+++ EXTRACTED INFORMATION +++

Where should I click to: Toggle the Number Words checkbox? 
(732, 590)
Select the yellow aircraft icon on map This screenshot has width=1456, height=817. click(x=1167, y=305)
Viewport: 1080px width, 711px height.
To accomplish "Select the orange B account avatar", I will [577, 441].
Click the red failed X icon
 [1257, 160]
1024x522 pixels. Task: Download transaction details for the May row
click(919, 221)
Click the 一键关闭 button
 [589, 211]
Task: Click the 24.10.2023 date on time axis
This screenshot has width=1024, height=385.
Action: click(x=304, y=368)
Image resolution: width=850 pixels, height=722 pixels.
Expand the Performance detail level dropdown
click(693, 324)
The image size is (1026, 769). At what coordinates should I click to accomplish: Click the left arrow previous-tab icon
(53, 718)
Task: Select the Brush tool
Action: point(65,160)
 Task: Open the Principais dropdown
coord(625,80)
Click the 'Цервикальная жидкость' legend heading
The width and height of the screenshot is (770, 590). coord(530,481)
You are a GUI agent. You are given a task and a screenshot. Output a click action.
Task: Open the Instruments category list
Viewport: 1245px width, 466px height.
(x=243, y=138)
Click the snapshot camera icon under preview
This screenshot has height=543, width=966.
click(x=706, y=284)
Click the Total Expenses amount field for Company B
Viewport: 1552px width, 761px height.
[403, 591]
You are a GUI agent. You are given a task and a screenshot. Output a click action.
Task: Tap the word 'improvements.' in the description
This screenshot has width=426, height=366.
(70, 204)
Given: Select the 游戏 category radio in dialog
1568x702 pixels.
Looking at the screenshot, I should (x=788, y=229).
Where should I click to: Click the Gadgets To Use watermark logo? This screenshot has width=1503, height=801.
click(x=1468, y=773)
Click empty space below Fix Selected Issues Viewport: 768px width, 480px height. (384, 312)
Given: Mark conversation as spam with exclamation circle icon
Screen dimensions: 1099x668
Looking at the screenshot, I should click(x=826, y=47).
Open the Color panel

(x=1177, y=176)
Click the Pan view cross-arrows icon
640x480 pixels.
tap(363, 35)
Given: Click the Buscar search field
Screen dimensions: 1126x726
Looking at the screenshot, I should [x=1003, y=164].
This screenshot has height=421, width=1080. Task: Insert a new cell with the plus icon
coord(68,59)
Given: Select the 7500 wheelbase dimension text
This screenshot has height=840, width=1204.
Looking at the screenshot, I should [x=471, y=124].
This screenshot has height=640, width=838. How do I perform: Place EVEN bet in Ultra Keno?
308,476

+++

§ EXERCISE
Write down, word for word, the lines above from the one containing "Click the 'Цервикальная" through the one containing "Click the snapshot camera icon under preview", both ends included.

§ ANSWER BOX
Click the 'Цервикальная жидкость' legend heading
The width and height of the screenshot is (770, 590). coord(530,481)
You are a GUI agent. You are given a task and a screenshot. Output a click action.
Task: Open the Instruments category list
Viewport: 1245px width, 466px height.
(x=243, y=138)
Click the snapshot camera icon under preview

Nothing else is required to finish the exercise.